**GIVEN PROBLEM:**
In the records below, report every line that contains the word "column", copying each such line in full, and treat uppercase and lowercase as different.

**INPUT RECORDS:**
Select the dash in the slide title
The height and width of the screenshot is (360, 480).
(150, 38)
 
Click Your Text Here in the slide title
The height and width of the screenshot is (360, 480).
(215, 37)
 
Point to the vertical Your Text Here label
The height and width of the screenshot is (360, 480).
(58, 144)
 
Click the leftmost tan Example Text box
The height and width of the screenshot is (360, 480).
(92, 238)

--

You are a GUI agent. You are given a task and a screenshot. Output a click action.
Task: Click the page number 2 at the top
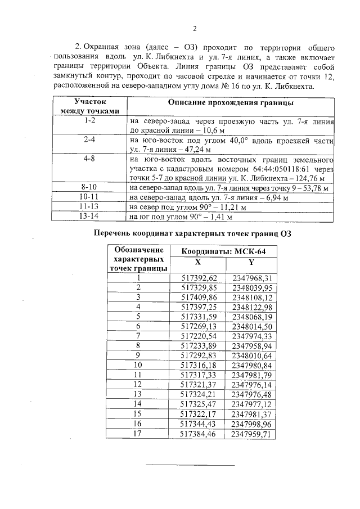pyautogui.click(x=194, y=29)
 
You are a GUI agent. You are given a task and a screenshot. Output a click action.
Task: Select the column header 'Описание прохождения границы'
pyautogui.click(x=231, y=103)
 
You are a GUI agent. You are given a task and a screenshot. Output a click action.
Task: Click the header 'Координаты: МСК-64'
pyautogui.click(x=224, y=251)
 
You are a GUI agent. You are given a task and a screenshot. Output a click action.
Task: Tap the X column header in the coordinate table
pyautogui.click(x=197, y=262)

**TASK ANSWER:**
Task: Select the column header 'Описание прохождения границы'
Task: Tap the X column header in the coordinate table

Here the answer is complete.